Exercise instructions —
Please repeat exactly the lines from the one containing "Where should I" through the last line of the records, both included, and nothing else, leaving out any pictures.

[Stored data entries]

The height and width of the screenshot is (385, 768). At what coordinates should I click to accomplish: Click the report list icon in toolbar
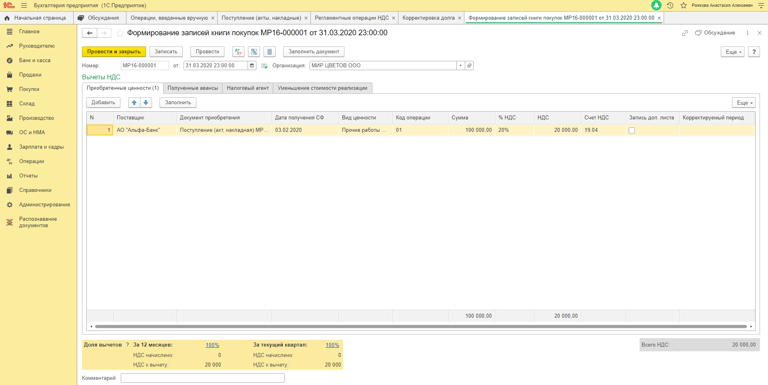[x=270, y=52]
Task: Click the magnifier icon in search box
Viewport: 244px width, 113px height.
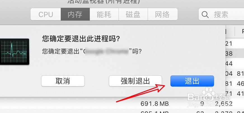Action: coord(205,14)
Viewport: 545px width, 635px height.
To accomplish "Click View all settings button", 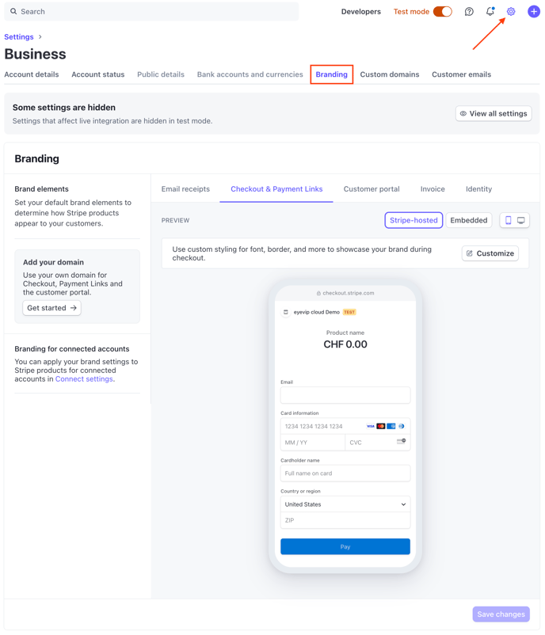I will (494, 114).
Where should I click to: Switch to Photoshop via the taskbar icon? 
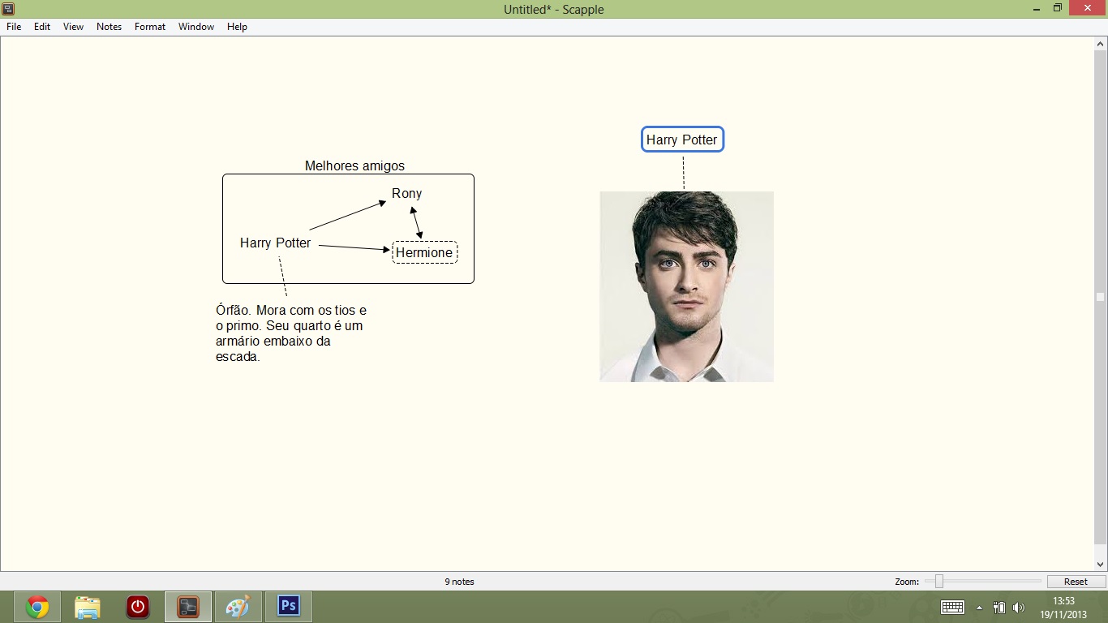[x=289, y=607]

Solved problem —
Where should I click to: Switch to Photoshop via the taskbar icon? 
[x=289, y=607]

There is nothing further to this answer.